You’ll get inside stories on these tragedies and many more in Rock & Roll Heaven.


It's retailing for $16.49 on Amazon.

Sunday, December 02, 2007

Picture copyright Telegraph Media Group Limited 107.

Rogue stuntman Evel Knievel passed away last week at the age of 69 from multiple health problems.

Robert Craig Knievel began life as a small-time burglar and motorcycle thief in Butte, Montana, which led to his being nicknamed "Evil Knievel" by the police. He changed the spelling and later adopted the moniker as his stage name. Long before extreme sports were invented, Knievel's stunts during the late 60s and 70s propelled him into pop culture icon status, and created a new artform. He survived over 300 jumps and broke 40 bones during his career. An attempt to jump the fountains at Caesar's Palace in Las Vegas in 1967 resulted in a 3-month long coma when he lost control of his bike on the way down.

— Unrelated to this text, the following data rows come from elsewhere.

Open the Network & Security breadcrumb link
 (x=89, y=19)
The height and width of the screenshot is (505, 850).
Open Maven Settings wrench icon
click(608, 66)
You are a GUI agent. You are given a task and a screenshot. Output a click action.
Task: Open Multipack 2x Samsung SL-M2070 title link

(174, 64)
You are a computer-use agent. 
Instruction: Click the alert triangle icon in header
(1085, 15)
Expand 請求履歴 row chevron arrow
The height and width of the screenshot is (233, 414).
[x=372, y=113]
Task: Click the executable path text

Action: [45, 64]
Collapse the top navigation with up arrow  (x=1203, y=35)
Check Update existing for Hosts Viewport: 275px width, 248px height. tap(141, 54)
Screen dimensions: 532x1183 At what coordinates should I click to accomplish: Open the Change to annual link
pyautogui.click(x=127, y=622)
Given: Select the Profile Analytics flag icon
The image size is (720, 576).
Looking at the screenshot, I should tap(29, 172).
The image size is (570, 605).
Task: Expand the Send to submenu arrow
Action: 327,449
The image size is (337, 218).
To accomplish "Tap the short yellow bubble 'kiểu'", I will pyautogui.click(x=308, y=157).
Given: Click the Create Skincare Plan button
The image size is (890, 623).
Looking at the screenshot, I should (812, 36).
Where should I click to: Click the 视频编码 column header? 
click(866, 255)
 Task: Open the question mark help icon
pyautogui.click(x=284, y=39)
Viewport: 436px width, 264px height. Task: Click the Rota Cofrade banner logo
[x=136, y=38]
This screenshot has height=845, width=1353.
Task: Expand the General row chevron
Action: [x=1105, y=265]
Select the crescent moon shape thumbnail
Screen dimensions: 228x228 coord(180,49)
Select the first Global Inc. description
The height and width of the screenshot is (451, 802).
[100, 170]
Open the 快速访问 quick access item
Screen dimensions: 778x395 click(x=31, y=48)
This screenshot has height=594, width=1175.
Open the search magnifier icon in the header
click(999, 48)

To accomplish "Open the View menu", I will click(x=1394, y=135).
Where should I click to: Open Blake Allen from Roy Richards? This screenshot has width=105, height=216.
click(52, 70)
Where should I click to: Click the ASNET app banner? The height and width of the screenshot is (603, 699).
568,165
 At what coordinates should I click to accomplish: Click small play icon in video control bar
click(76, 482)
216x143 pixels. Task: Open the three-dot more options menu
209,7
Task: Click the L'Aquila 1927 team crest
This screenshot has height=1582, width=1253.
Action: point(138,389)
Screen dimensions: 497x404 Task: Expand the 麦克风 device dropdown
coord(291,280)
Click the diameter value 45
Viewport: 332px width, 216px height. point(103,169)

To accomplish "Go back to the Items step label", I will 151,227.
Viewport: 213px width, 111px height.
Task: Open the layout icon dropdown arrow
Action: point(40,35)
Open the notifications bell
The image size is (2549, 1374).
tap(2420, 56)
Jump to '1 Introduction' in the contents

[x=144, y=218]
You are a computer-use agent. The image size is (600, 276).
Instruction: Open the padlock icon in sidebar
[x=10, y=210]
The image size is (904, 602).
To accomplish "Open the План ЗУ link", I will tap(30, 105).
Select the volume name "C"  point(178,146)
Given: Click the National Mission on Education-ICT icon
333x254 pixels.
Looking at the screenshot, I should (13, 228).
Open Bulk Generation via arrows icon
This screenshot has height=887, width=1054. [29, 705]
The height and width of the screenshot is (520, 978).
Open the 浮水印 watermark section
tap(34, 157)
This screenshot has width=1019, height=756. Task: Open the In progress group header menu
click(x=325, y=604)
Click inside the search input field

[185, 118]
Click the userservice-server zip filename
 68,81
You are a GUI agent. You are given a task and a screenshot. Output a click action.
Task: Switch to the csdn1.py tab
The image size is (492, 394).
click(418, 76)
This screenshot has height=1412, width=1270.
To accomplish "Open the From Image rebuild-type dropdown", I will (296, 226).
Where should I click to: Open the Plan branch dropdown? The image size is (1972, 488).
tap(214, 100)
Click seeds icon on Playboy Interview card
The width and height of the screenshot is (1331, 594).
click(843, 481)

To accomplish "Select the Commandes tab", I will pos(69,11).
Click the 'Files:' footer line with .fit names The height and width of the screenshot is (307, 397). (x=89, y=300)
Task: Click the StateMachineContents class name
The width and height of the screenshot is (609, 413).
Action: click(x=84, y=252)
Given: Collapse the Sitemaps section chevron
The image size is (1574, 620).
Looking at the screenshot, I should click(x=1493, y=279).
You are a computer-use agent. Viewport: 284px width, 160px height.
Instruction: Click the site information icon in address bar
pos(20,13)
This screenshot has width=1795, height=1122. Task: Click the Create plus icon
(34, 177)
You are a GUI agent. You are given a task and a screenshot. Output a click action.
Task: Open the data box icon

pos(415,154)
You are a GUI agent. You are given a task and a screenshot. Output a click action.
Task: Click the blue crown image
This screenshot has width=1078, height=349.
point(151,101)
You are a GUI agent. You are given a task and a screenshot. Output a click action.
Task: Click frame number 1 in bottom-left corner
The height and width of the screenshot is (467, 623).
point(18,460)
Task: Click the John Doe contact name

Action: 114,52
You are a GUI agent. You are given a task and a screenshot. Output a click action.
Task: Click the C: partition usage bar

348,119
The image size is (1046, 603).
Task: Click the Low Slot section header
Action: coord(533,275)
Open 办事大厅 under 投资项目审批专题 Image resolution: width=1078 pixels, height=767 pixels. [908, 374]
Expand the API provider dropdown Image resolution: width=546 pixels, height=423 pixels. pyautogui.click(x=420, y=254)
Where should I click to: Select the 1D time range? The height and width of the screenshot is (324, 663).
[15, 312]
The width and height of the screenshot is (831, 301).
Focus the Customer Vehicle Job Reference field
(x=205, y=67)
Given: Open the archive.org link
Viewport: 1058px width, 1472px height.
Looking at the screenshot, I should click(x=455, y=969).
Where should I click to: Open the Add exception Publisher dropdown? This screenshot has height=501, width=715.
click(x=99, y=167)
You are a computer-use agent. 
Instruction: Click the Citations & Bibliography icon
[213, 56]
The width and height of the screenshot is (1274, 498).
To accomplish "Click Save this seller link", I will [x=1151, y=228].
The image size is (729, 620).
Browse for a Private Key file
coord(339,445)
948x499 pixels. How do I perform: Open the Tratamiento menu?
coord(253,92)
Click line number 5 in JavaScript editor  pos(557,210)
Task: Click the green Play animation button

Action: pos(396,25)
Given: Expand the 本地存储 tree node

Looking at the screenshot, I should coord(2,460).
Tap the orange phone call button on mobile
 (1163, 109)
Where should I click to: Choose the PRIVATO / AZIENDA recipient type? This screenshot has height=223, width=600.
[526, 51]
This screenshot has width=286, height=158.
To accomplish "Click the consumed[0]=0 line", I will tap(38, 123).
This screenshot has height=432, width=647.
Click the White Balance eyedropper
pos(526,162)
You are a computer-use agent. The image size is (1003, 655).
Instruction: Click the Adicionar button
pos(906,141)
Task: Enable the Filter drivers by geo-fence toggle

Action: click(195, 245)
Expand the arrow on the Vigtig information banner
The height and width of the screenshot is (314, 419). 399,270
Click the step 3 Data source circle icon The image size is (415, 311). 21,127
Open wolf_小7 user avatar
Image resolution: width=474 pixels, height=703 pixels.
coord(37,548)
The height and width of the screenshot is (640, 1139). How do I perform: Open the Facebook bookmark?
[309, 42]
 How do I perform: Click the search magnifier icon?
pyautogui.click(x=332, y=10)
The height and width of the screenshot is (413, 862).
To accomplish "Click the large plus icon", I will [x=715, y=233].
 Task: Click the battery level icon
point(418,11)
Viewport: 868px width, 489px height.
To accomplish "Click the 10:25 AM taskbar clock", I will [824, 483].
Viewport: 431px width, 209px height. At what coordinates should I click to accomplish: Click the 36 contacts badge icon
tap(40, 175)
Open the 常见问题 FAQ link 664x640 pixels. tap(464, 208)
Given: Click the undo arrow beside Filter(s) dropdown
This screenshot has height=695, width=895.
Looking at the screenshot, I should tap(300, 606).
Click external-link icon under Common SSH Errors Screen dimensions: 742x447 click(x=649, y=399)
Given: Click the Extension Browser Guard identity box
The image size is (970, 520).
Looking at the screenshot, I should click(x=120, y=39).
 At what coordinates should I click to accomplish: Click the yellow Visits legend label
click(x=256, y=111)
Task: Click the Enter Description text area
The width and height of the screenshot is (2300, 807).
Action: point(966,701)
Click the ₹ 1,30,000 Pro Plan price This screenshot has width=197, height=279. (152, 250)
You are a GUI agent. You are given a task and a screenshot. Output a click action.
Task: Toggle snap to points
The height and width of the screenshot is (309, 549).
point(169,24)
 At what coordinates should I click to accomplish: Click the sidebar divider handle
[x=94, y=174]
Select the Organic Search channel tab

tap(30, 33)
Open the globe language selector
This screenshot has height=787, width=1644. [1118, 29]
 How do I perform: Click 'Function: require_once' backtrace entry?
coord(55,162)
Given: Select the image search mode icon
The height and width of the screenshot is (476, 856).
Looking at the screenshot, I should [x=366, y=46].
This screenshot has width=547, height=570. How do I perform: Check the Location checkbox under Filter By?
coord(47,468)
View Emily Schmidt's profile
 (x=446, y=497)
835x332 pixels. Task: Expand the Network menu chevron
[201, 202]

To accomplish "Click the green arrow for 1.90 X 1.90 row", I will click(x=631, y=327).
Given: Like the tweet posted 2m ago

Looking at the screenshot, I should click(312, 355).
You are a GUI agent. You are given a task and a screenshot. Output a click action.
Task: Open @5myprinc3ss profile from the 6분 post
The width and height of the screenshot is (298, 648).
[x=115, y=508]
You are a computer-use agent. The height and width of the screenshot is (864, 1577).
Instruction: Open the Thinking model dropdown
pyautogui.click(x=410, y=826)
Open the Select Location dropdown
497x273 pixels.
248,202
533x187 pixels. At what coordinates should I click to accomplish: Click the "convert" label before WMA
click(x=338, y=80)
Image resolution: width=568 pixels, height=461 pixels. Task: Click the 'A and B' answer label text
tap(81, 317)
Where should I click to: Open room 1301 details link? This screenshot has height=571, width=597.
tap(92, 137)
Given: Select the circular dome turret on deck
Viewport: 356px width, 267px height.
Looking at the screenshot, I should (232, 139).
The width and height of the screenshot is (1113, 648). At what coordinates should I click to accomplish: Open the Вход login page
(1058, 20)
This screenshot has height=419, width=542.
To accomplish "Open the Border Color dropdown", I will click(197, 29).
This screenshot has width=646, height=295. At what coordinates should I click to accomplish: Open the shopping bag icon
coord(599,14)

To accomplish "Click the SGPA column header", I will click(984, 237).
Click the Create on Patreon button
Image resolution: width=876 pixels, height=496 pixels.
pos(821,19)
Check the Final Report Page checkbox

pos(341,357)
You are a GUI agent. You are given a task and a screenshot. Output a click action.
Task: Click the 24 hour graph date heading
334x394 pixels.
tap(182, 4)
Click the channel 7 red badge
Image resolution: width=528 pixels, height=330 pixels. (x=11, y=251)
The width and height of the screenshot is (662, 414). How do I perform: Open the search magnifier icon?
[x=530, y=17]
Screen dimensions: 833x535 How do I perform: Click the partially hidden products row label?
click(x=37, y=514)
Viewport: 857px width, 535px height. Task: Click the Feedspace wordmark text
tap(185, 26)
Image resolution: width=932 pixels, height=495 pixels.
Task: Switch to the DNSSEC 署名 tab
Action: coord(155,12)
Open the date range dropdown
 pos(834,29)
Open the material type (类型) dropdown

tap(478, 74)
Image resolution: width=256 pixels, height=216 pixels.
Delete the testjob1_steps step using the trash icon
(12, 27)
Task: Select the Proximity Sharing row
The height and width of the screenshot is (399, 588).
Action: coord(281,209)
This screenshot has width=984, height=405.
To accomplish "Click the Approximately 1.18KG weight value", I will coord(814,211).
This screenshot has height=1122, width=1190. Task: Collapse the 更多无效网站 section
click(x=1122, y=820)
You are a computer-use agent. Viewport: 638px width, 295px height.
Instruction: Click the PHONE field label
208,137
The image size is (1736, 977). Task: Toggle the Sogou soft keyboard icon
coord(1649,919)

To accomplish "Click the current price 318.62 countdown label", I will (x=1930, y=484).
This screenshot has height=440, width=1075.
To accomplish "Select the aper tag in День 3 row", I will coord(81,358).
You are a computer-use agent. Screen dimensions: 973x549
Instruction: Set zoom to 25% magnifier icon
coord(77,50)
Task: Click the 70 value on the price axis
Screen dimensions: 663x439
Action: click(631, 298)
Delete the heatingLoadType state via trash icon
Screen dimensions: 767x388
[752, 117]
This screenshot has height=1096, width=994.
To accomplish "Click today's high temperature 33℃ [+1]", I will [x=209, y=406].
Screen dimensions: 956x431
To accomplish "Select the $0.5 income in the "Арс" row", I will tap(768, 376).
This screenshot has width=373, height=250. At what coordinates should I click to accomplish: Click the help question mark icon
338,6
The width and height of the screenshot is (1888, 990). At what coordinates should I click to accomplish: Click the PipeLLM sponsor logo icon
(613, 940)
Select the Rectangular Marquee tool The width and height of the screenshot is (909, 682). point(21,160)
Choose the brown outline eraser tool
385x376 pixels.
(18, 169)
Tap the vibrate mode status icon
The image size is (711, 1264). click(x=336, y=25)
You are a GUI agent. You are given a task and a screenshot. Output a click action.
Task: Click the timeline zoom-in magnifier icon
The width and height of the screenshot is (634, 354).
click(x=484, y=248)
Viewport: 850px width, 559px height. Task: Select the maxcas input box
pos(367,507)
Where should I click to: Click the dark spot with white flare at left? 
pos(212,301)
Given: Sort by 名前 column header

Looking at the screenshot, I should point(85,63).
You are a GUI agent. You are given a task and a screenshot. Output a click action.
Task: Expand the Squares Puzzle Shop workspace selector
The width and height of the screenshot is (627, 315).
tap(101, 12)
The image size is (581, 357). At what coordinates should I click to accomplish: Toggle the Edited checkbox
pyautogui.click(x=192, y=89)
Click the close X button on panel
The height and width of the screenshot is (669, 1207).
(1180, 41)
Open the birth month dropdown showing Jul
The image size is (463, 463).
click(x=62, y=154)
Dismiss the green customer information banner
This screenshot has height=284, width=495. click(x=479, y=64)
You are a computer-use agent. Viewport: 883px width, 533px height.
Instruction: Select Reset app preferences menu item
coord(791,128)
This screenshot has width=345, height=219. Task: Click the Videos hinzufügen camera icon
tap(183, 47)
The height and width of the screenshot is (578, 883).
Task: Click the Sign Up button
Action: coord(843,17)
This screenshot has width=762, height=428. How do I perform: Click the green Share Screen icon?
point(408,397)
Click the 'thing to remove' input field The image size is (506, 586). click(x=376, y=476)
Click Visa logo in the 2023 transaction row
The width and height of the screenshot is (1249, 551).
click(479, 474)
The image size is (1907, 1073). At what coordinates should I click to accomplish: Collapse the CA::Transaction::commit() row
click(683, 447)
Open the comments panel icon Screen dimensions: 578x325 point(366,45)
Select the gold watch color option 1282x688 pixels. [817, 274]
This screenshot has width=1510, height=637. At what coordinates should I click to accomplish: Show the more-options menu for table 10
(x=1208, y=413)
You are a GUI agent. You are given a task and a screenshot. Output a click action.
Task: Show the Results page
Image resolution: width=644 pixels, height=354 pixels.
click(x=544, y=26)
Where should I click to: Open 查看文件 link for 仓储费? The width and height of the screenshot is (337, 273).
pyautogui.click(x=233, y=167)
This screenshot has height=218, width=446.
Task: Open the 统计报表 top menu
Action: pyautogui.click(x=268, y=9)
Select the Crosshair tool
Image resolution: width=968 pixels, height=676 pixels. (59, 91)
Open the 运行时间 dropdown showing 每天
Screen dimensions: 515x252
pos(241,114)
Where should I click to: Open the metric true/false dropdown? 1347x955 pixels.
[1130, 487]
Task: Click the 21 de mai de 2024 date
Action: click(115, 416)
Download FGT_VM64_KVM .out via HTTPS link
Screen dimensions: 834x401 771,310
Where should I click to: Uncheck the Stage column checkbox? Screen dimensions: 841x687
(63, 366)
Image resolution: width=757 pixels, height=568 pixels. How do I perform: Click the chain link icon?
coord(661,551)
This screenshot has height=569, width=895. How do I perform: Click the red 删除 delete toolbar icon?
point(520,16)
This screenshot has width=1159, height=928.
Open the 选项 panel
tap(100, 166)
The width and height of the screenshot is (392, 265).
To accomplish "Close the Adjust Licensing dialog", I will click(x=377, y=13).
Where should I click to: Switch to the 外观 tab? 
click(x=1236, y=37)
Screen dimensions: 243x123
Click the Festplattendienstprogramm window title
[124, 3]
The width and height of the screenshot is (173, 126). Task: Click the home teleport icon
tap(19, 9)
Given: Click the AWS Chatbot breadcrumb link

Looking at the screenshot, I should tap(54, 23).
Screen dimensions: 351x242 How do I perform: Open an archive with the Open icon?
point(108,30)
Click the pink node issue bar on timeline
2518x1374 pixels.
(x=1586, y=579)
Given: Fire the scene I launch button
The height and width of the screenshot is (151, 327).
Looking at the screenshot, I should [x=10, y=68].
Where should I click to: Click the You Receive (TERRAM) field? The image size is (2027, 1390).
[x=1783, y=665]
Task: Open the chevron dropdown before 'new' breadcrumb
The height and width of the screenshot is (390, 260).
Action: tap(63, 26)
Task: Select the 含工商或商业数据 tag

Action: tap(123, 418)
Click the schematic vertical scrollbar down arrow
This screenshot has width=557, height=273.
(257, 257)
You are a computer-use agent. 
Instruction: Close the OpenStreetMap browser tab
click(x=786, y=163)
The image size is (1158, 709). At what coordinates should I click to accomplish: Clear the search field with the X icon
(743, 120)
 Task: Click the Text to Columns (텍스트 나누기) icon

Knievel left his first wife, the mother of his four children, in the early 1980s and married Krystal Kennedy-Knievel in 1999, who was less than half his age. They later divorced, but continued to live together until his death.

His gravesite has actually been waiting since 1974, since he didn't think he would live to see old age. Several tributes were held yesterday in Montana. His final message to his fans was, "chase your dreams and get up if you fall."
I'm only mentioning this because it is a milestone for my pop culture generation, but Friday marked the 25th anniversary release of the album Thriller. Why was a record that featured clearly a Halloween-themed song released less than a month before Christmas?

I loathe Michael Jackson so much that I couldn't bear to post his picture on my blog, and I can't believe how many girls in my age range had a crush on him when this album came out. He was already so creepy to me - the soft-spoken, effiminate voice, the one glove, Neverland Ranch, etc. You mean no one else could see back then that this was a freak in the making? And while I will admit the album had some good songs on it, the only one I really liked was "The Girl is Mine" - because it was a duet with Paul McCartney. BTW, his sister Latoyota or Latoya or whatever her name is played his love interest in the video of the other song he did with McCartney, "Say Say Say." This didn't raise any red flags in the early 80s?

Anyways, the album still continues to sell 60,000 copies annually. It introduced us to Jackson's trademark dance the moonwalk and was instantly a huge chart success.